Task requirements: Wherever "badge" turns up in the entries, copy out the line that holds it.

[Dataset items]
══════

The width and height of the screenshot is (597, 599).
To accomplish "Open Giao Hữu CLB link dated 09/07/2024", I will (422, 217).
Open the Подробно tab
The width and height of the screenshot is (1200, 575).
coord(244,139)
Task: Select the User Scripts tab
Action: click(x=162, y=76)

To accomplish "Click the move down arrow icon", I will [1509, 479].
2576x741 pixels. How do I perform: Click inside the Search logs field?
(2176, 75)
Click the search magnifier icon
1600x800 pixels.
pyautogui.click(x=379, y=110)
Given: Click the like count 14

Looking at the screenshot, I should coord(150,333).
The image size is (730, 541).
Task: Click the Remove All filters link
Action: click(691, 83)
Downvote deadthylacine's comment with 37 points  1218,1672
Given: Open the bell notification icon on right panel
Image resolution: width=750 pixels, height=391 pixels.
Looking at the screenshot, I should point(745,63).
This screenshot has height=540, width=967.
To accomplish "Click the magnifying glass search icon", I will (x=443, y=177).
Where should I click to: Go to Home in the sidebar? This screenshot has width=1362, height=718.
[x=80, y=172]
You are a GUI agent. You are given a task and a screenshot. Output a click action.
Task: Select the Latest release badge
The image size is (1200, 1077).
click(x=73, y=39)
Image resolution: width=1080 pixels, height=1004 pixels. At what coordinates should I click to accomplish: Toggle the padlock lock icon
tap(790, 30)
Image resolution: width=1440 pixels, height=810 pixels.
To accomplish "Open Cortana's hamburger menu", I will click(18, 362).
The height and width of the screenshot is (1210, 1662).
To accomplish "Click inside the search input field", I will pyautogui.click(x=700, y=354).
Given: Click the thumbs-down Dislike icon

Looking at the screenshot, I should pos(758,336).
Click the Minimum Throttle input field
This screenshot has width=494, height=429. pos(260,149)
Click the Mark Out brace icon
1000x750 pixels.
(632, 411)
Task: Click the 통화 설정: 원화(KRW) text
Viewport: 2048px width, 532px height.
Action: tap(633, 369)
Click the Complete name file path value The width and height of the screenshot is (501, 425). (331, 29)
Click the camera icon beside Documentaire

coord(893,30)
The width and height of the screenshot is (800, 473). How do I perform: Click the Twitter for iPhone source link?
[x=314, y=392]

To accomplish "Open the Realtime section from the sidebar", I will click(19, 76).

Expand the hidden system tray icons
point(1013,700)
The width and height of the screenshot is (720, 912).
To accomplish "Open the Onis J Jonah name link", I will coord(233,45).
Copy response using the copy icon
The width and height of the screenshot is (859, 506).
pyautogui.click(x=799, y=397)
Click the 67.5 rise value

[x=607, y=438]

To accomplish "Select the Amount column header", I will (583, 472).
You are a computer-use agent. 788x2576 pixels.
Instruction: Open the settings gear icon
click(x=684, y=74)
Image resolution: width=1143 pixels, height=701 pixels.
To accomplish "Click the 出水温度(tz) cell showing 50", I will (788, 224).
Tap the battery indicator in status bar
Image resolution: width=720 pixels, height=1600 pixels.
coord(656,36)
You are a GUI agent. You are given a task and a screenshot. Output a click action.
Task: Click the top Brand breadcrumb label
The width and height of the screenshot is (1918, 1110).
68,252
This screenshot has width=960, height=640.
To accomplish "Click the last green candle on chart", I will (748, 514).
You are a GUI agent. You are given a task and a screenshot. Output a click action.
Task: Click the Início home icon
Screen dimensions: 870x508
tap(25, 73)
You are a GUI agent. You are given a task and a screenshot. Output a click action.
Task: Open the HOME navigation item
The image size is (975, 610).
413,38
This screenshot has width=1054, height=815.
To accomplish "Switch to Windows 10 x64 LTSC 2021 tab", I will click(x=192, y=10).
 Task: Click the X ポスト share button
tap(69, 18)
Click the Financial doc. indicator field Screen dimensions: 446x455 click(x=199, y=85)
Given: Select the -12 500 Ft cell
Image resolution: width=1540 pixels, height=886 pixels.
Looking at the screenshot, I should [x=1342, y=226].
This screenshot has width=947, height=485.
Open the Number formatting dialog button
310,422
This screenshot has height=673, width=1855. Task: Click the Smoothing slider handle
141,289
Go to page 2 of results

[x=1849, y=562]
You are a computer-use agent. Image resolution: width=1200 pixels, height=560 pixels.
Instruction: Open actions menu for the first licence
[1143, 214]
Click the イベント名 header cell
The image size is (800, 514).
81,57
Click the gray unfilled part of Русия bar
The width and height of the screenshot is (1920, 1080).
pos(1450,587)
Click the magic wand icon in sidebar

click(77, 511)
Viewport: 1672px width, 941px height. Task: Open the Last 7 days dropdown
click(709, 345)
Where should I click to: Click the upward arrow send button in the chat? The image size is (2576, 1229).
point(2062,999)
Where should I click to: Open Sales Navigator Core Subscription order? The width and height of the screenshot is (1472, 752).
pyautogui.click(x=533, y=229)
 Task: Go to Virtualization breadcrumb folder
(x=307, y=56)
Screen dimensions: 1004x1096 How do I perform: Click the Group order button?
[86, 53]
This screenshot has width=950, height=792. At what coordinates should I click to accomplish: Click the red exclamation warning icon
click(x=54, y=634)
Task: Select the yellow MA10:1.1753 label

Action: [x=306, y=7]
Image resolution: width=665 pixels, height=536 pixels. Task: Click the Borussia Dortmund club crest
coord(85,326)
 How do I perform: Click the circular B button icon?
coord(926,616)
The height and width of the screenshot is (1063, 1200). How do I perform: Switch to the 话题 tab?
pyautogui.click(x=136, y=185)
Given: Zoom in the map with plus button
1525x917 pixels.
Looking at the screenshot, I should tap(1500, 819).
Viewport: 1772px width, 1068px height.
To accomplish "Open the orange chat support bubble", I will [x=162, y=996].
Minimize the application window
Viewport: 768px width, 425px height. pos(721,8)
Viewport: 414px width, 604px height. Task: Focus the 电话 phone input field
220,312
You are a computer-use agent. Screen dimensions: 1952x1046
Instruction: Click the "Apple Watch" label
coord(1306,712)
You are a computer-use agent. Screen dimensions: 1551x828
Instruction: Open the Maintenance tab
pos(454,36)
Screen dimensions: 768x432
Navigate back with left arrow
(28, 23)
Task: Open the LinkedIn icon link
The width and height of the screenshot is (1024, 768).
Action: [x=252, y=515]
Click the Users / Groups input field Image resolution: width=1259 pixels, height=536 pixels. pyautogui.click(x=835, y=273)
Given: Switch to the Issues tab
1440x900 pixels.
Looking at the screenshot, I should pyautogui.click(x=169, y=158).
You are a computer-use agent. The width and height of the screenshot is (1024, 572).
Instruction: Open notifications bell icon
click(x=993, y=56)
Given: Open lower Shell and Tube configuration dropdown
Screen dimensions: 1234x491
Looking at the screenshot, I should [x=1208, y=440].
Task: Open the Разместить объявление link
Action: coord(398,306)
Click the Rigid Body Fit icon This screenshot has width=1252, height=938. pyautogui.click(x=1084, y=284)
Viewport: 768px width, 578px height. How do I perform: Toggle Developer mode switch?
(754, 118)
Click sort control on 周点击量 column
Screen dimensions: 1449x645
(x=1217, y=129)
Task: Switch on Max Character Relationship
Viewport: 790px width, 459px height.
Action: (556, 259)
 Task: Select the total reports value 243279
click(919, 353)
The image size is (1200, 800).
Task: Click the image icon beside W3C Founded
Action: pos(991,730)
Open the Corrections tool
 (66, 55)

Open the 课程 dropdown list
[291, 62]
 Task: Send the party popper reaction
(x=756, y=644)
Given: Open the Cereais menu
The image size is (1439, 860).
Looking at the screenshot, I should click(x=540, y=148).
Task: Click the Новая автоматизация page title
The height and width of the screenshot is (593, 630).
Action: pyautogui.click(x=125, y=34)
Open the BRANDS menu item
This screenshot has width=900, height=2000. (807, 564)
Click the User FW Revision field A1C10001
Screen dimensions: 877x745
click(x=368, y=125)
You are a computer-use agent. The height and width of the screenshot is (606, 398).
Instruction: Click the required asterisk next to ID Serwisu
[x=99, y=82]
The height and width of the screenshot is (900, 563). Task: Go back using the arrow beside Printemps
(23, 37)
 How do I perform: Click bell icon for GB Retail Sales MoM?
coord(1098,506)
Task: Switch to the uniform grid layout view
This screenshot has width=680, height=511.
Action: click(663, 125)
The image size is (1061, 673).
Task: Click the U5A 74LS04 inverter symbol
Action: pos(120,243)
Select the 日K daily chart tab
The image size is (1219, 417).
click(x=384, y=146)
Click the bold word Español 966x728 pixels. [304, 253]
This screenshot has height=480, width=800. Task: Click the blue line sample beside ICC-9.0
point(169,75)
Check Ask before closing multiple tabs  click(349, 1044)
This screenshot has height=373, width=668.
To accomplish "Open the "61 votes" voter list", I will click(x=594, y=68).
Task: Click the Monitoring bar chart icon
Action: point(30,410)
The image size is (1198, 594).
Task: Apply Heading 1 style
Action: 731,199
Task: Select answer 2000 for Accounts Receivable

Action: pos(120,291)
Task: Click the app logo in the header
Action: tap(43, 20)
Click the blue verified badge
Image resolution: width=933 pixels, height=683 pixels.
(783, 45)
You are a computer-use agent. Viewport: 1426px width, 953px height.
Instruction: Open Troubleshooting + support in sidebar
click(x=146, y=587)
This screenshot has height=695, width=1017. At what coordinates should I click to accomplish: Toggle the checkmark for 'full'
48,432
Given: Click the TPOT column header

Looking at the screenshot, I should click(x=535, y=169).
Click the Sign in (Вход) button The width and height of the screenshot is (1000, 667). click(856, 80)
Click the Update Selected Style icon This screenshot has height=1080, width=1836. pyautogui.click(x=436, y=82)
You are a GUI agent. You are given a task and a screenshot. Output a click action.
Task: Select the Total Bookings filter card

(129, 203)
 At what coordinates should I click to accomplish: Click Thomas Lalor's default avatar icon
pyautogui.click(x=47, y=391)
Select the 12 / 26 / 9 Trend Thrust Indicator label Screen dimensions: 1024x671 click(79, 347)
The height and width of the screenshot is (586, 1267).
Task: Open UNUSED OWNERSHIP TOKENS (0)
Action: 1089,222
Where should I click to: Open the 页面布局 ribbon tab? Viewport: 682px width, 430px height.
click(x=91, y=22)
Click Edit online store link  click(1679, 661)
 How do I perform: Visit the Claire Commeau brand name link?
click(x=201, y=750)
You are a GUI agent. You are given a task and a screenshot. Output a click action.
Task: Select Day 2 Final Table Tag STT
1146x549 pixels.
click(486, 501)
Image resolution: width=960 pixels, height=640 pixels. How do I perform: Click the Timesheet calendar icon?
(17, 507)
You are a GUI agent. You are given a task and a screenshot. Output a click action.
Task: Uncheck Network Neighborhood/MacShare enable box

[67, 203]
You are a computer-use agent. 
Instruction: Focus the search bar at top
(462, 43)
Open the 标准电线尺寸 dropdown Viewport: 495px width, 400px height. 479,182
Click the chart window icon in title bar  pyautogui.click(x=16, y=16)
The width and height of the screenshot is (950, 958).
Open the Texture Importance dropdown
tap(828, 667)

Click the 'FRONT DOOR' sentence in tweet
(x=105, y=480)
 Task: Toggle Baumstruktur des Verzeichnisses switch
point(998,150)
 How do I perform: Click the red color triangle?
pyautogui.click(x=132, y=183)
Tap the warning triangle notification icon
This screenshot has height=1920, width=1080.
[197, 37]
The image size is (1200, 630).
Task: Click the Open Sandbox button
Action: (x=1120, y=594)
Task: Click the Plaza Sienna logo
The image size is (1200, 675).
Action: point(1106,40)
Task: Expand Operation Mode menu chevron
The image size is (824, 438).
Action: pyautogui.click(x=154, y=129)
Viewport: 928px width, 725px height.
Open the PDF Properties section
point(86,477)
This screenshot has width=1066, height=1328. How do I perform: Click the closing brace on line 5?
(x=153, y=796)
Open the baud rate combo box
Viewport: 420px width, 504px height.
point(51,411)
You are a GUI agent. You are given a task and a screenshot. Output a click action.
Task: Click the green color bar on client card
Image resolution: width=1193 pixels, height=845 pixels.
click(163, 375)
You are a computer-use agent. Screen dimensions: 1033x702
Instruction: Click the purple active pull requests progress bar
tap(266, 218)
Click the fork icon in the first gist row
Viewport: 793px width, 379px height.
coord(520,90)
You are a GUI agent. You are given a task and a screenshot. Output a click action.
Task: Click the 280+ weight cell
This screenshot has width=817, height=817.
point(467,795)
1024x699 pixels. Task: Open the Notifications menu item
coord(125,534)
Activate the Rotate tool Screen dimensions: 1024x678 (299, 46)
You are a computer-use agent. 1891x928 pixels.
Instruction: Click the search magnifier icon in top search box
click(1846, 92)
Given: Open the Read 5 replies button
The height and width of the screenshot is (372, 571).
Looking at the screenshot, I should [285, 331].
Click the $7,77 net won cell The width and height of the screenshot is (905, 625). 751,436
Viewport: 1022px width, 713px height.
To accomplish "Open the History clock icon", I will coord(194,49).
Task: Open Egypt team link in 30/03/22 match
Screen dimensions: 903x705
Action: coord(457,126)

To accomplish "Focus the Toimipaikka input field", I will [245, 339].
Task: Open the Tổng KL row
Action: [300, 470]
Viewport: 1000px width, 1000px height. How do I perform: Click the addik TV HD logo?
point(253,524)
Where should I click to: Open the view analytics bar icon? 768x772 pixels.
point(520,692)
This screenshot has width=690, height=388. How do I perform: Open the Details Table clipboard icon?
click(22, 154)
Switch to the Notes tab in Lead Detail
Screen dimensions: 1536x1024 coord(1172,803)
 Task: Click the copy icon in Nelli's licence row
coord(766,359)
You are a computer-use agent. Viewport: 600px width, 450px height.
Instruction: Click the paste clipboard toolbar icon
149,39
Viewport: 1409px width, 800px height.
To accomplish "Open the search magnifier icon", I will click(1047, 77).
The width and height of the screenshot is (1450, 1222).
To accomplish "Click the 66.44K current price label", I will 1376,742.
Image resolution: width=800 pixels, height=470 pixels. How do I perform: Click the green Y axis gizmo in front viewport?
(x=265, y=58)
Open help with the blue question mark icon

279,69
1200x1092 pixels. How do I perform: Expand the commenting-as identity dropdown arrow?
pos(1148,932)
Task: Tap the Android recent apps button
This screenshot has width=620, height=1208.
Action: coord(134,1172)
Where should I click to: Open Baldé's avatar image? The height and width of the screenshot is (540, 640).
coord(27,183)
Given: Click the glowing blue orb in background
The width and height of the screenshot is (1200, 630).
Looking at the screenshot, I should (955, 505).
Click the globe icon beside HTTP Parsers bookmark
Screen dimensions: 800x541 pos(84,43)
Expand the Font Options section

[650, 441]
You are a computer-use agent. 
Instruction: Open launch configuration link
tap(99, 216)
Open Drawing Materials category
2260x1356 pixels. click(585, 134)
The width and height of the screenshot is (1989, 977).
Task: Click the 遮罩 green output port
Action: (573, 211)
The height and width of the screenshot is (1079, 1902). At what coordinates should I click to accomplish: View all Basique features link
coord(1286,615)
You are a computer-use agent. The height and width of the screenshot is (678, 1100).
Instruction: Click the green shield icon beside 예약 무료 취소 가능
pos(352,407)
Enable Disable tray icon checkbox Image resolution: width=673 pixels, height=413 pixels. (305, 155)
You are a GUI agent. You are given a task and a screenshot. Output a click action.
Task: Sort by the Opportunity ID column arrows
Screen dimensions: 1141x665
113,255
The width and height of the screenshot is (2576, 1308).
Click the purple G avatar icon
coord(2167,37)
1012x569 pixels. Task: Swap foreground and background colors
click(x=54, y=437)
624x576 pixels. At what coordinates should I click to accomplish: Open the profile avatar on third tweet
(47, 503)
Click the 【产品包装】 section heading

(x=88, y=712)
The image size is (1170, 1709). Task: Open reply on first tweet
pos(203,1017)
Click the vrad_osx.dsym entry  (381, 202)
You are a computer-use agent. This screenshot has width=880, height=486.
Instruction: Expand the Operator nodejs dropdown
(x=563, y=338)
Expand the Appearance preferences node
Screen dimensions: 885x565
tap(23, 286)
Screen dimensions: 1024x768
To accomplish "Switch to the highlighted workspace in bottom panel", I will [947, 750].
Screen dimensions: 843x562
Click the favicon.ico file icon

══════

Written response:
Task: Select the Latest release badge
Click the blue verified badge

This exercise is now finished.